» Extract provided:
Utility of liver resection for breast cancer liver metastases, time for action
Breast cancer is the most common cancer in women with approximately 25–40% of these cases eventually develop metastases; the majority of which will be multi-site and include the liver (BCLM) exclusively in approximately 5% of patients with metastatic disease (1). The management and treatment of BCLM requires a multi-disciplinary approach with the current standard approach “with or without extrahepatic disease” being systemic chemotherapy and/or hormonal therapy, depending on tumour hormone receptor status (2). This is associated with a median survival time of 14.3 months (95% CI: 13.5–15.5 months) (3). Loco-regional treatment to BCLM has not been accepted as treatment strategy despite encouraging results from multiple case series.
In HBSN, Grazi et al. summarises the possible treatment options in line with the current literature suggesting that in contrast to colorectal liver metastases, the role of surgical treatment of BCLM is still a matter of debate (4). In addition, Grazi et al. provided a comprehensive breakdown of recent reviews pertaining to liver resection in BCLM; suggesting that majority of these reviews are limited by including case series often with low case numbers. Secondly, they note the heterogeneity of reported data, lack of defined selection criteria and randomised controlled studies. Furthermore, due to the scarcity of surgical procedures performed for this indication, the data collection periods for these studies are usually very long, thus introducing historical bias as well as bias in terms of staging and surgical technique. Despite the published data, proposing the safety of surgical resection in BCLM, there remains a lack of level I evidence on long term outcome.
In one retrospective comparative study, 51 medically treated patients were matched to 49 surgically treated patients with BCLM, demonstrating significantly better survival in the surgical treated group (5). Two further comparative studies, one investigating 38 patients treated with chemotherapy over a 7-year period compared to 26 patients with isolated BCLM that received liver-directed therapies and another study including 61 patients with isolated BCLM; of which 23 were treated with surgery, 11 with percutaneous radiofrequency ablation and 27 with chemotherapy alone; both studies showed that locoregional approached to the liver demonstrated better overall survival than a systemic approach (6,7).
Grazi et al. also included one cost utility analysis (8), where liver resection followed by adjuvant systemic therapy in patients with BCLM proved to be cost-effective when compared with systemic therapy alone, particularly in oestrogen receptor-positive tumours.
In the end, the authors concluded that liver resection is an effective treatment for BCLM indeed this may be tied to the progress achieved in the field of liver surgery in recent years, particularly in terms of safety, excellent port operative survival, enhanced post-operative recovery and the introduction of minimally invasive technology with associated short recovery time. This is in stark contrast to colorectal liver metastases for example, where Liver resection is becoming the standard of care with patients reaching 5-year survivals of >40% (9), and neuroendocrine neoplasms with a reported 5-year survival of 60–80% for curative resection of liver metastases (10).

» Work to be completed:
Answer these questions from the piece on liver resection for breast cancer liver metastases:
(a) What median survival time is linked to the standard systemic approach for these metastases?
(b) In the single retrospective comparative study, how many surgically treated patients were matched to how many medically treated patients?
(c) What 5-year survival is reported for curative resection of liver metastases from neuroendocrine neoplasms?
None of the material that follows is needed here.

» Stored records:
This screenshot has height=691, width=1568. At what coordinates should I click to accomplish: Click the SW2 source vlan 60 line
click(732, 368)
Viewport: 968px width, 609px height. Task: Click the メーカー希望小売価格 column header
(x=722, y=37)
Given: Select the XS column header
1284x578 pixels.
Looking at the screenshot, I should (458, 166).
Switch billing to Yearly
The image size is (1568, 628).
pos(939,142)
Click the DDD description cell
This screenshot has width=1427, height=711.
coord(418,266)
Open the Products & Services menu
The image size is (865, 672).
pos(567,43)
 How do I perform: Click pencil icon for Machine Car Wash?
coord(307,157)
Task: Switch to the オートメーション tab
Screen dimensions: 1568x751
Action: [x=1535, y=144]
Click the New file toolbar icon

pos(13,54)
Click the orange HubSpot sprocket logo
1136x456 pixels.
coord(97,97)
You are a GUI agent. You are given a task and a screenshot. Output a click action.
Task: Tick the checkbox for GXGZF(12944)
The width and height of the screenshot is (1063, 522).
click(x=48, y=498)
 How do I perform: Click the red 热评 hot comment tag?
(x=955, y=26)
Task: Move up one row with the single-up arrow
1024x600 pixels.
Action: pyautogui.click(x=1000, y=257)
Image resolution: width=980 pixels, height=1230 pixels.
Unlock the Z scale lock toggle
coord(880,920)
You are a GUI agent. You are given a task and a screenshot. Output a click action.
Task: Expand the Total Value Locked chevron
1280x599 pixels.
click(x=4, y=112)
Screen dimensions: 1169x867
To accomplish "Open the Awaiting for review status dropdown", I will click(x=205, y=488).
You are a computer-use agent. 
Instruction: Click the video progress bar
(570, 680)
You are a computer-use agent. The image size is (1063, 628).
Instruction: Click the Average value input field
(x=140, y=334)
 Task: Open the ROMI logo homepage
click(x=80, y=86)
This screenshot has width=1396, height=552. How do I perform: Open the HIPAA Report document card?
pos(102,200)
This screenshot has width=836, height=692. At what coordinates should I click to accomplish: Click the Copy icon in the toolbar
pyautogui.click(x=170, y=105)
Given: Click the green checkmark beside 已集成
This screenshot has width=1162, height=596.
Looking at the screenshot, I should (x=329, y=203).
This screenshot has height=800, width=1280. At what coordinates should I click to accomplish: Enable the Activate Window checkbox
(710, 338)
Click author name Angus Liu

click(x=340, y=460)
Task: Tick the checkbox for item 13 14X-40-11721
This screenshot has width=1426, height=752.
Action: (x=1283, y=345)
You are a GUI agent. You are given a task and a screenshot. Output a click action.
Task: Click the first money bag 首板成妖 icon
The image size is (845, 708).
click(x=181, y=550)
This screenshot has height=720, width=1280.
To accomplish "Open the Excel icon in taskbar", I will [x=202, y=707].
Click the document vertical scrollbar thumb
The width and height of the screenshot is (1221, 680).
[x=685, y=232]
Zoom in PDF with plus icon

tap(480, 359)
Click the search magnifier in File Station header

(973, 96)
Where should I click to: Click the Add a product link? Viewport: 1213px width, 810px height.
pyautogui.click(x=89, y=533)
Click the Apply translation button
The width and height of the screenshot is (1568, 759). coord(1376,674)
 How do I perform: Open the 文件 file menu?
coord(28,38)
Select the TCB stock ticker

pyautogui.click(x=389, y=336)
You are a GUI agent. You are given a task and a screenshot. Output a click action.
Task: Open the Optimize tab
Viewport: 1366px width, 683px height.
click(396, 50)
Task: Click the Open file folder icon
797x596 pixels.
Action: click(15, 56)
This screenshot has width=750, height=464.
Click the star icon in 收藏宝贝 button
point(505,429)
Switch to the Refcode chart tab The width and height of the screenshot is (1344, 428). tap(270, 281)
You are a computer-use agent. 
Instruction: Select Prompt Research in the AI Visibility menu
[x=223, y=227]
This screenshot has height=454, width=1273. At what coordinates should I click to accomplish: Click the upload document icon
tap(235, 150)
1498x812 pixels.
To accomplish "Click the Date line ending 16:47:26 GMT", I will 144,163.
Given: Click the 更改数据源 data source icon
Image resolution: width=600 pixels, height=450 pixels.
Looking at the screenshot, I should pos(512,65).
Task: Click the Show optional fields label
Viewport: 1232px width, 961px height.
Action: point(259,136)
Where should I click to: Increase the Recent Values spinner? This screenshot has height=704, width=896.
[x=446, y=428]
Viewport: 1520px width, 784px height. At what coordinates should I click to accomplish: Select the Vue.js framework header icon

» Your solution:
(a) 14.3 months (95% CI: 13.5–15.5 months).
(b) 49 surgically treated patients were matched to 51 medically treated patients.
(c) 60–80%.